When ever old Stan was about to bless anyone within earshot with his prophetic wisdom, he would always first cross his legs, then look up as if he were simply passing on what was being told to him from a Heavenly location, and then dash that idea by always beginning with, “Ya know, God dammit…” followed closely by whatever it was he had to say. And the room would always fill with groans of anticipation.

One Friday morning a young married man made the mistake of asking Stan for advise on what to do about a skunk that took up residence under his house. Needless to say, everyone in the crew bus moaned while eyeballs rolled. Number one rule, no one ever asks a logger for advise on anything other than logging. And even that’s throwing caution to the wind. But he was a rookie and didn’t know any better. But picking out old Stan was taking a simple mistake to a whole new level of a bad idea.

As usual, Stan crossed his legs and look skyward. “Well ya know, God dammit, it’s a well know fact that if you kill a skunk outright, such as blow its “bleeping” head clear off, they won’t spray.”

The rookie’s first mistake was asking Stan for advise. His second mistake was actually believing him. The following Monday he got on the crew bus, eyes dancing with rage. He then proceeded to call old Stan names that even made us loggers wince. And with the “F” bomb always buzzing around like yellow jackets around a batted nest, that was saying something.

As directed he crawled under the house with a flashlight and shotgun, found the skunk, aimed at its shining eyes, and then blew its head clean off….

The young man’s hearing was still not back to normal, but that was the least of his problems. While doing its last flying fandango, the skunk sprayed from one end of the crawl space to the other. Now he and his wife were living with the wife’s parents for God only knew how long while the house was being fumigated and aired out. And because it was inevitable that he was in the line of spray, all family members were keeping a distance away from him that would probably most easily be measured in light years. In fact we all noticed that even after numerous baths the young man was still carrying a faint aroma from the experience.

After he was done with his tirade, old Stan calmly replied, “Well ya know, God dammit. That just goes to show ya. It’s a well-known fact that ya just can’t trust a skunk.”

Old Stan has long since passed on, and I have not only taken his place in age, but surpassed it. Hopefully,  I have not become a long-winded old fart that has nothing better to do but talk. But if I have, I guess that’s what this blog is for.


11 thoughts on “Advise From Old Stan

  1. Too funny! I always try to keep things like this in mind when I talk to older people – one day I’ll be old & will want the younger people to listen to me because I’m sure I’ll have a lot to say. =)

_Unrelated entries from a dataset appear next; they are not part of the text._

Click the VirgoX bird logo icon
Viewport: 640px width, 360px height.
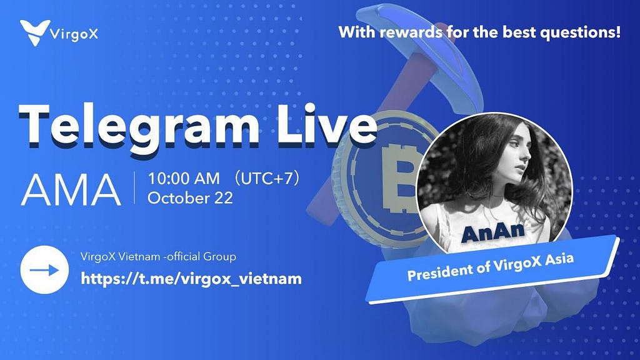coord(35,32)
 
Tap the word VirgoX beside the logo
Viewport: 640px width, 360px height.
coord(74,34)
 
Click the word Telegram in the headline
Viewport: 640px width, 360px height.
coord(138,125)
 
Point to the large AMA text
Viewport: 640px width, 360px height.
coord(71,189)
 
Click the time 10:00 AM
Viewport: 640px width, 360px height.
coord(184,178)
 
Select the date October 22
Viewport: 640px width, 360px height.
coord(190,198)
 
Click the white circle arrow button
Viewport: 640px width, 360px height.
coord(44,270)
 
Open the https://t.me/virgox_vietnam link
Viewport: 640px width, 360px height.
coord(191,279)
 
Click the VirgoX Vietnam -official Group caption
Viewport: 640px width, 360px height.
coord(158,257)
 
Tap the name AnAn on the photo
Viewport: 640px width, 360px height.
coord(493,232)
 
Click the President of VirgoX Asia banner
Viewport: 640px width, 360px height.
coord(493,269)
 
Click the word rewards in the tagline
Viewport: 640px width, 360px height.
coord(411,32)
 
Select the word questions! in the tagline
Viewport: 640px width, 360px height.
coord(580,32)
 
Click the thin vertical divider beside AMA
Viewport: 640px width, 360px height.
coord(135,188)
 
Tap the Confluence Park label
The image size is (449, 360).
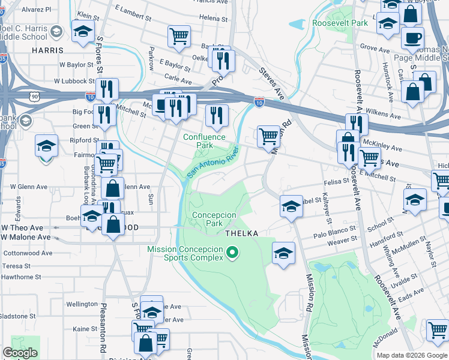pos(205,141)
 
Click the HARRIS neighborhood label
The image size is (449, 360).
pos(48,51)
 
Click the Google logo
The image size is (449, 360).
pos(20,353)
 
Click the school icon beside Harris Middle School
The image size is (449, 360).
pos(56,31)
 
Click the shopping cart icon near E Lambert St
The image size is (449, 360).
pos(179,36)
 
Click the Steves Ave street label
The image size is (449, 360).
pos(271,85)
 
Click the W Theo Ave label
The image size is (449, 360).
pos(22,228)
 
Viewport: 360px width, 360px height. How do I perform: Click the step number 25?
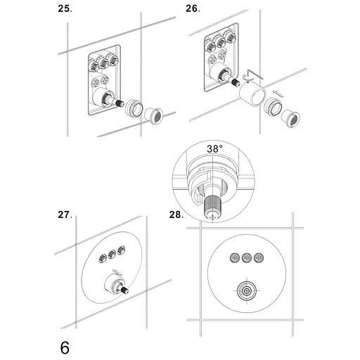click(65, 9)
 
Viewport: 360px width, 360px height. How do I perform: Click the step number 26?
click(193, 9)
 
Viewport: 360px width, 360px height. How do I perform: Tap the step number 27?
click(65, 214)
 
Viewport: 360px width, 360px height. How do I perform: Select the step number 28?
click(176, 214)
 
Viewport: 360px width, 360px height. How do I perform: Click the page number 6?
click(65, 348)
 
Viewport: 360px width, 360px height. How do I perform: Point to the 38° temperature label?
click(214, 149)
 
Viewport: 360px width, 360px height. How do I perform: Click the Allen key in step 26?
click(255, 73)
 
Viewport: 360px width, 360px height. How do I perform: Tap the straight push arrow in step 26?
click(278, 93)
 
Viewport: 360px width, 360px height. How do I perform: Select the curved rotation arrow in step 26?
click(245, 77)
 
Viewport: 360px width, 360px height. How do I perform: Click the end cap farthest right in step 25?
click(153, 116)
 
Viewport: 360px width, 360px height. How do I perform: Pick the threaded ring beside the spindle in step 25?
click(134, 108)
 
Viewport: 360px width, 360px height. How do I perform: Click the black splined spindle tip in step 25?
click(120, 103)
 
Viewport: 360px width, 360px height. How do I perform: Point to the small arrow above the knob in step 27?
click(117, 272)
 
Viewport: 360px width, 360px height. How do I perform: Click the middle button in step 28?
click(247, 258)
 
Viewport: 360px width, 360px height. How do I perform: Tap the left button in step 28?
click(235, 258)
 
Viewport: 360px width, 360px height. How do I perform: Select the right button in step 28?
click(259, 258)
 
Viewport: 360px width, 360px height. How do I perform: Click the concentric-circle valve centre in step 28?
click(247, 290)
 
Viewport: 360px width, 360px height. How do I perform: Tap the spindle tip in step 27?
click(125, 290)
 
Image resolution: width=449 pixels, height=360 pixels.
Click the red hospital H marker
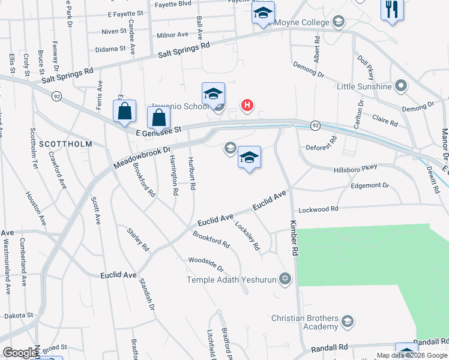pos(247,106)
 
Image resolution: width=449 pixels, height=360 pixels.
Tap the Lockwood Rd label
pos(319,209)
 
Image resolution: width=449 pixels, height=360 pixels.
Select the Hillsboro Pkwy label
pos(356,170)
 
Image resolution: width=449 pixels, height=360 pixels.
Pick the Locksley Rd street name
pos(247,236)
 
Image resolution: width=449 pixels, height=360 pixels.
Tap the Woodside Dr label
pos(206,264)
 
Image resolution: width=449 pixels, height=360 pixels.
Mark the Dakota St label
pos(16,315)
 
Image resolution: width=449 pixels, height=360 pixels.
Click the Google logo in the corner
pos(20,353)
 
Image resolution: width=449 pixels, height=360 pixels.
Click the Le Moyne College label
pos(302,23)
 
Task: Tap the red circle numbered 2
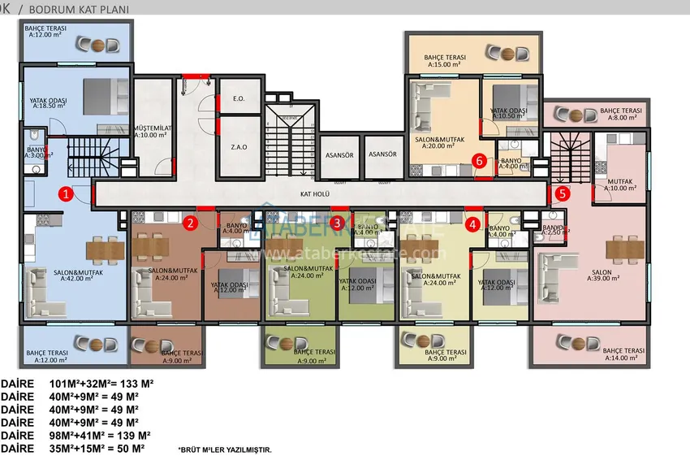tap(190, 223)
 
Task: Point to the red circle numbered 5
tap(562, 193)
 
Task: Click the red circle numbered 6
tap(480, 161)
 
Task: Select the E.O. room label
tap(239, 99)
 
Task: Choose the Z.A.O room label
tap(239, 147)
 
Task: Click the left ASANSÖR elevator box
tap(337, 154)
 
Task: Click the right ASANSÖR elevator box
tap(382, 154)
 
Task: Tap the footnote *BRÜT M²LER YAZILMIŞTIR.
tap(225, 449)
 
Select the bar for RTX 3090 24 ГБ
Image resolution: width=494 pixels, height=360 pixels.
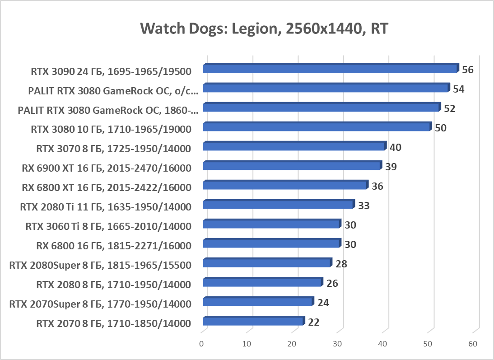click(x=330, y=69)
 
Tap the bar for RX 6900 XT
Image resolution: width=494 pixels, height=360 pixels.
click(x=291, y=166)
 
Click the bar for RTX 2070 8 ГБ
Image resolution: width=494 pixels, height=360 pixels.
click(x=253, y=321)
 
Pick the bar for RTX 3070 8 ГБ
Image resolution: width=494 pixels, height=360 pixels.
click(x=294, y=146)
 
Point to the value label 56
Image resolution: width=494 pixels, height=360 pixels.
click(x=467, y=70)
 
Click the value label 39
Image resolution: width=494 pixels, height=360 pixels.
click(x=391, y=167)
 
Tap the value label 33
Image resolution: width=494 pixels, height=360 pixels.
click(x=364, y=206)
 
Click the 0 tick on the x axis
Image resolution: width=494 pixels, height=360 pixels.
click(x=202, y=344)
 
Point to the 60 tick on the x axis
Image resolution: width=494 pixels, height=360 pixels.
click(x=473, y=344)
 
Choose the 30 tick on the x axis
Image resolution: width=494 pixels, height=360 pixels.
click(x=337, y=344)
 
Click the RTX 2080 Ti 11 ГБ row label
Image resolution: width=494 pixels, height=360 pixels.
click(x=106, y=207)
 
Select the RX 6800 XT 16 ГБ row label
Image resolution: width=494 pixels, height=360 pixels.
click(x=107, y=187)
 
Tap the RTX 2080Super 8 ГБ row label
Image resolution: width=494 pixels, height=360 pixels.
click(x=100, y=265)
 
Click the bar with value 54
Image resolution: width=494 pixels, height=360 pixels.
click(x=326, y=88)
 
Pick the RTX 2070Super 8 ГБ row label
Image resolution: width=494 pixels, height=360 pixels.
click(x=100, y=304)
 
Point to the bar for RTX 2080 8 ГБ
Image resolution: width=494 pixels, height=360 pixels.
click(x=262, y=282)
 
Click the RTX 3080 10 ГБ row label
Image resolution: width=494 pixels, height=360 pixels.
click(x=111, y=129)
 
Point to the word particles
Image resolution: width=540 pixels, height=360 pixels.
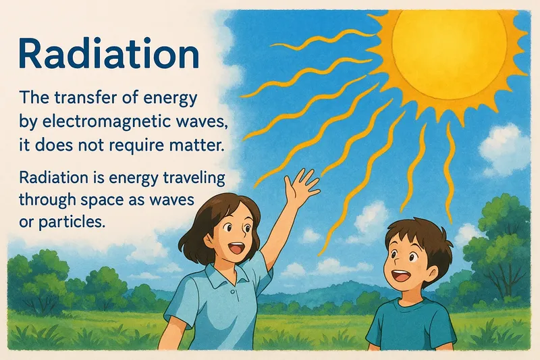tap(73, 220)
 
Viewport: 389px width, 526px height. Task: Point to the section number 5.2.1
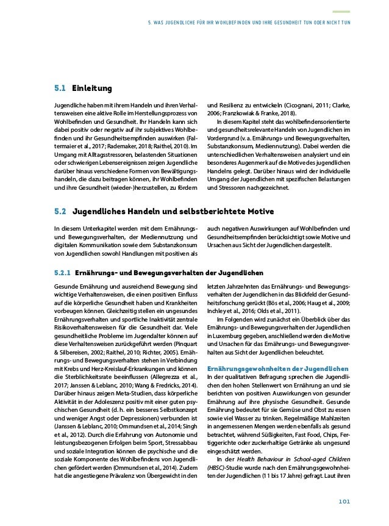(62, 272)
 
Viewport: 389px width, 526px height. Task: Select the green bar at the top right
(340, 10)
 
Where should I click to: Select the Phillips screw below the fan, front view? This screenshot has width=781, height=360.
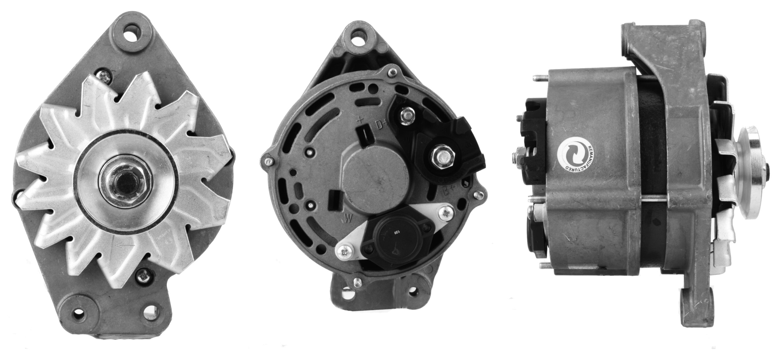[144, 276]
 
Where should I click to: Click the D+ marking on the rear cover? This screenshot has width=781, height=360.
[381, 125]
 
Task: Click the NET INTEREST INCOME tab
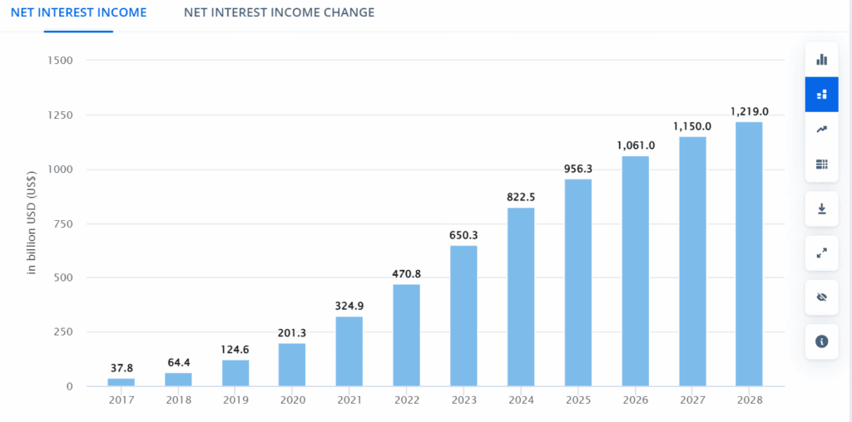[78, 12]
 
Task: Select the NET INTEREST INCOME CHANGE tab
[279, 12]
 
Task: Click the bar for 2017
[121, 382]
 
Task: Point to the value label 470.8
[406, 272]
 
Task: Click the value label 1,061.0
[635, 145]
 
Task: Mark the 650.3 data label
[463, 234]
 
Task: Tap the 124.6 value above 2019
[235, 348]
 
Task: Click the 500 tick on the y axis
[63, 278]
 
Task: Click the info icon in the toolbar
[821, 341]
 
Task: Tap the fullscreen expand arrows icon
[821, 253]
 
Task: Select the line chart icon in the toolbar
[821, 129]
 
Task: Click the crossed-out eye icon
[821, 297]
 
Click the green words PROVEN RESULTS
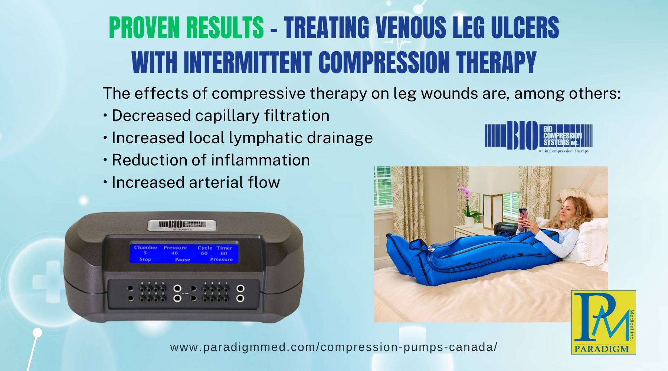186,28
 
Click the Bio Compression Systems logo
538,137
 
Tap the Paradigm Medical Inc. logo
603,322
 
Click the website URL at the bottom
334,347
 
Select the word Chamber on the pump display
146,247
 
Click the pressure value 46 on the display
174,253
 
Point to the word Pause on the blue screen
182,260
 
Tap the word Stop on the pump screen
145,259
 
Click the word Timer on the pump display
224,248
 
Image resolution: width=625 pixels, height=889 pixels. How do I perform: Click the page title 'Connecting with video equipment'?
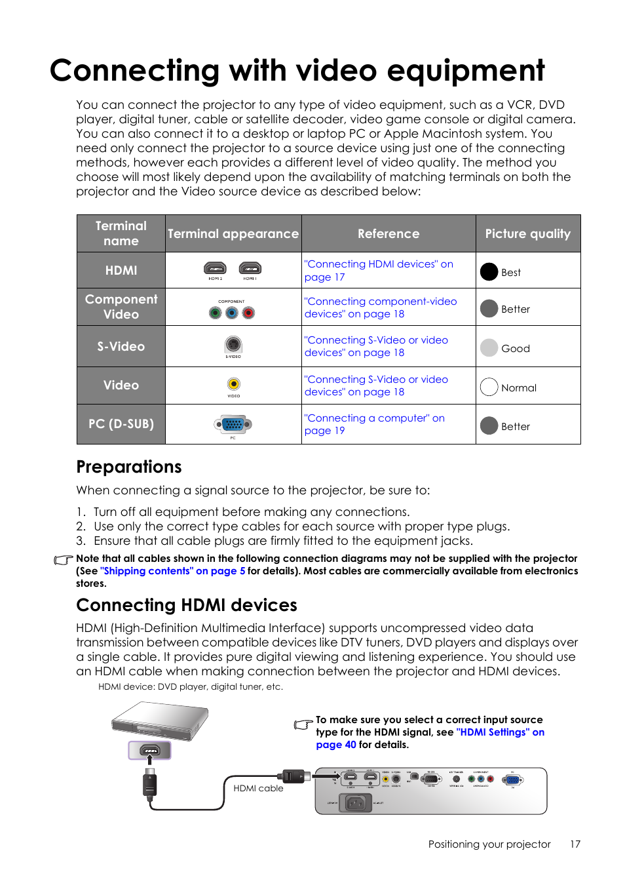297,71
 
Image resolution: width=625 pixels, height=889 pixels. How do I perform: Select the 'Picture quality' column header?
527,234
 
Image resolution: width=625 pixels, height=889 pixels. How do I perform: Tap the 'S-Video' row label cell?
121,347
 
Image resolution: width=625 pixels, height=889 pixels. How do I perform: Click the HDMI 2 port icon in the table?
215,268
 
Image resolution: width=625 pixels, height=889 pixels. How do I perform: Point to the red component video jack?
248,313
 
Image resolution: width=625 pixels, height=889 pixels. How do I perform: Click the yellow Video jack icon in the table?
233,384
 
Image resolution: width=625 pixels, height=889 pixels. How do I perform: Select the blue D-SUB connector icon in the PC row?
233,425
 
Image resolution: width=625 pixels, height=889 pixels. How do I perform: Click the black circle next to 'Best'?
489,272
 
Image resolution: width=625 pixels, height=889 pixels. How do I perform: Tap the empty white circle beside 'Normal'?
489,387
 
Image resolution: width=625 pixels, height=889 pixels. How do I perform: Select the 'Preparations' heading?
129,467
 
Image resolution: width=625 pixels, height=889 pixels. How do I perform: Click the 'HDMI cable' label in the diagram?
258,788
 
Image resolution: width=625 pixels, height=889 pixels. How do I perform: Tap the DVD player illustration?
160,721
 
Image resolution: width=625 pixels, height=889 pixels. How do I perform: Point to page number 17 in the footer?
575,844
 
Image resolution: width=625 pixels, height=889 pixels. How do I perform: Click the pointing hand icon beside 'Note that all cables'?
64,560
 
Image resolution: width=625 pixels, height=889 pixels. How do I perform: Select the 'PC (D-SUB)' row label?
121,424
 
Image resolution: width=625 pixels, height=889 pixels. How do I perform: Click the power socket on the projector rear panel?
355,802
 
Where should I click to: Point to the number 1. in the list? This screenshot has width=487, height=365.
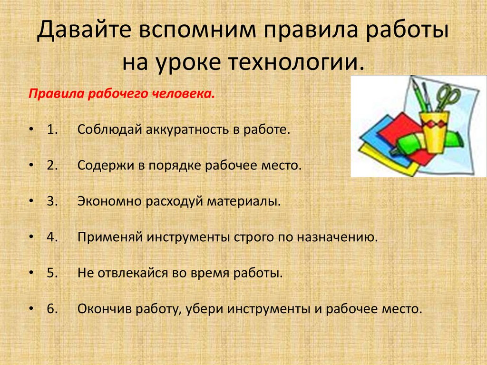pyautogui.click(x=52, y=129)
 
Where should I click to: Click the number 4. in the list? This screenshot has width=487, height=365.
pyautogui.click(x=52, y=237)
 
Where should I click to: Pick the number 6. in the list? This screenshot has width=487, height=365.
pyautogui.click(x=52, y=309)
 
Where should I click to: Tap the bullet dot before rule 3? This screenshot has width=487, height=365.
pyautogui.click(x=31, y=201)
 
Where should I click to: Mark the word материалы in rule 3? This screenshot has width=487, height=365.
pyautogui.click(x=244, y=201)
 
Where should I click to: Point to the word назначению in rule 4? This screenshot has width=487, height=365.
pyautogui.click(x=337, y=237)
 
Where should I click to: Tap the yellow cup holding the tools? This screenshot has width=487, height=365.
pyautogui.click(x=435, y=132)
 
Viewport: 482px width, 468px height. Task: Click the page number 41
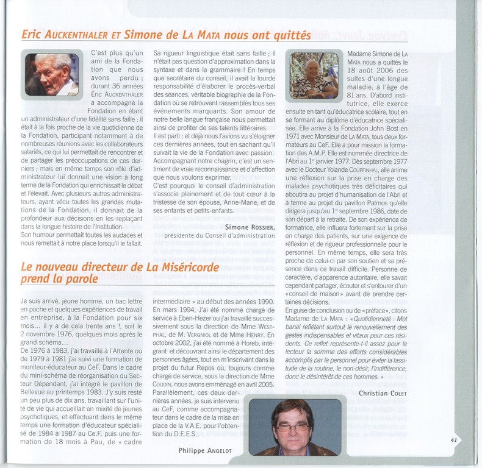(x=454, y=439)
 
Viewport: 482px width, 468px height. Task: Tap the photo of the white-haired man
(x=52, y=74)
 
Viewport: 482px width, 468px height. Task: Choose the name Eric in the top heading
(x=35, y=36)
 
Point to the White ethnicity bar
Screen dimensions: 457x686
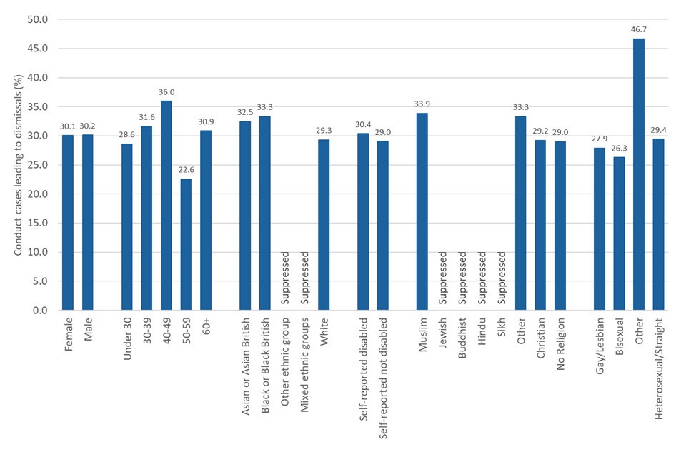tap(324, 224)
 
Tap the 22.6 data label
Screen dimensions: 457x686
tap(186, 170)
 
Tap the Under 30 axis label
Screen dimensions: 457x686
tap(127, 338)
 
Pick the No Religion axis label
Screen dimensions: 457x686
tap(560, 343)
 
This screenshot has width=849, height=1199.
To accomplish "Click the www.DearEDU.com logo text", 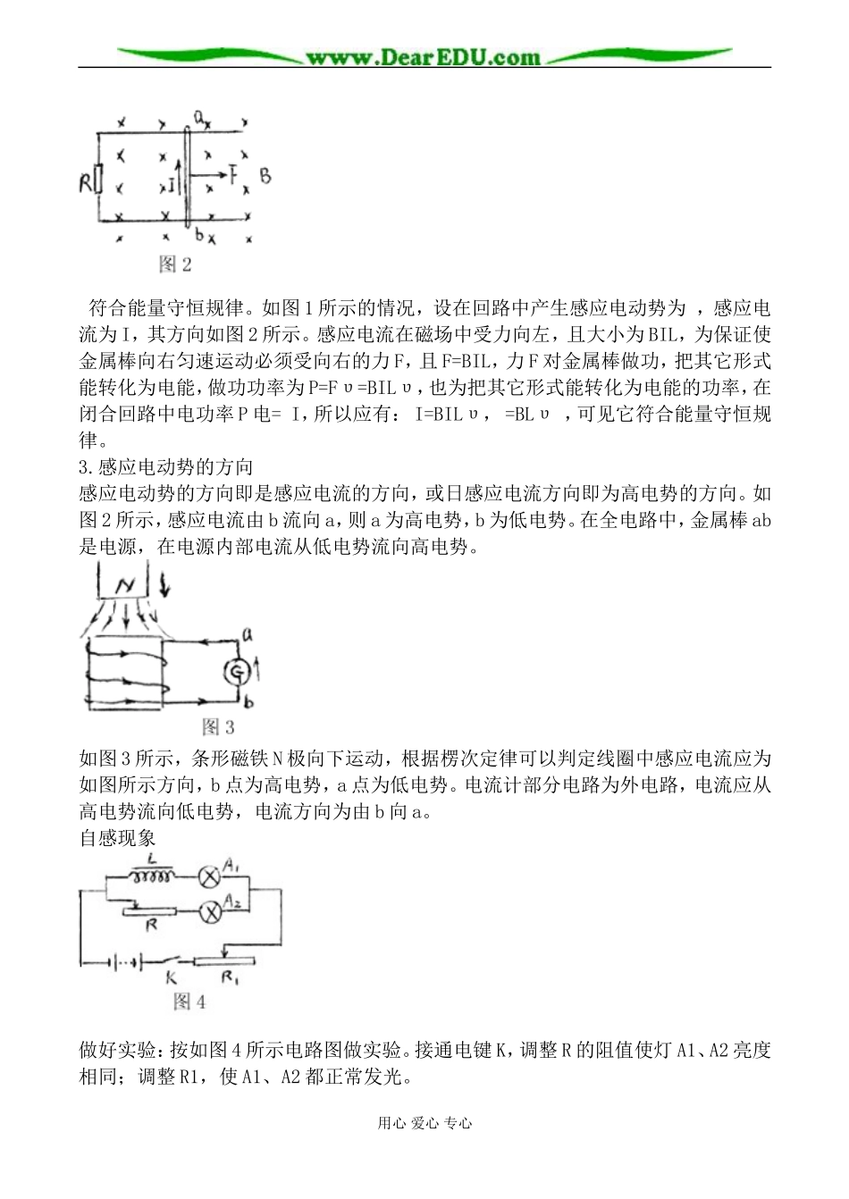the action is coord(423,57).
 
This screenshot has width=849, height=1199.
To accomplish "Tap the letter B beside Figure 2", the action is coord(265,176).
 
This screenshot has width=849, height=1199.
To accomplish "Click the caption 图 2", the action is coord(175,264).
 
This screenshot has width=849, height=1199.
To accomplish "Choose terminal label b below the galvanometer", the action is coord(248,702).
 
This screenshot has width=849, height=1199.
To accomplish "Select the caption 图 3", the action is coord(218,725).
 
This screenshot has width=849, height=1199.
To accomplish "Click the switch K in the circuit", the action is coord(180,961).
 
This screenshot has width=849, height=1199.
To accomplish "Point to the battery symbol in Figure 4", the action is coord(124,962).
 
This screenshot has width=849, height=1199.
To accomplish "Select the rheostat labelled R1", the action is coord(225,961).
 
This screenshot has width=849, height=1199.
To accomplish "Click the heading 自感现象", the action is coord(117,838).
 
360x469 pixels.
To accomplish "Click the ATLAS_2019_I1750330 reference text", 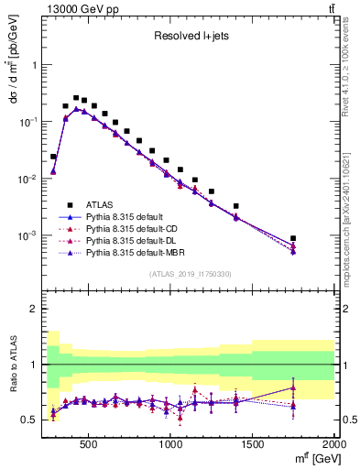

    • My wife says the same thing about me, adding that she has to sometimes open the doors to let out all the hot air I have in unending abundance…There is nothing more pathetic than a wife that perceives herself as being a comedian.

  2. A long-winded old fart…Surely not!

    Ah the many characters of our lives. That is what makes it interesting! So in all of your stories, do you have a rancid crab tree equivalent?

    • I had such a character I used in a two-part story I wrote for Salmon, Trout and Steelheader Magazine called “The Creek Of No Return.” “The 22 Caliber Challenge” comes to mind too. After all, ever kid living out in the country has to have at least one such character in his life.

  3. That’s exactly what blogs are for: to let us old farts rant and tell stories. Next to posting endless photos of grandchildren on Facebook, blogging is becoming the national pastime for senior citizens 🙂

    • Though I go on facebook from time to time, But I have friends and relatives who practically live on there. And I’m in overdose mode when it comes to photos of our grandkids!

  4. Lol! “inviting an oratory that could bring on severe cases of boredom teetering dangerously close to the precipice of a full-blown coma”—that’s too funny. Your descriptiveness is cracking me up. Well we gotta get advice from somebody.

  5. Hahahahahaha. Once again Richard, very funny. I wouldn’t imagine you being a long-winded individual. You’ve got some great stories though. Good thing for blogs eh.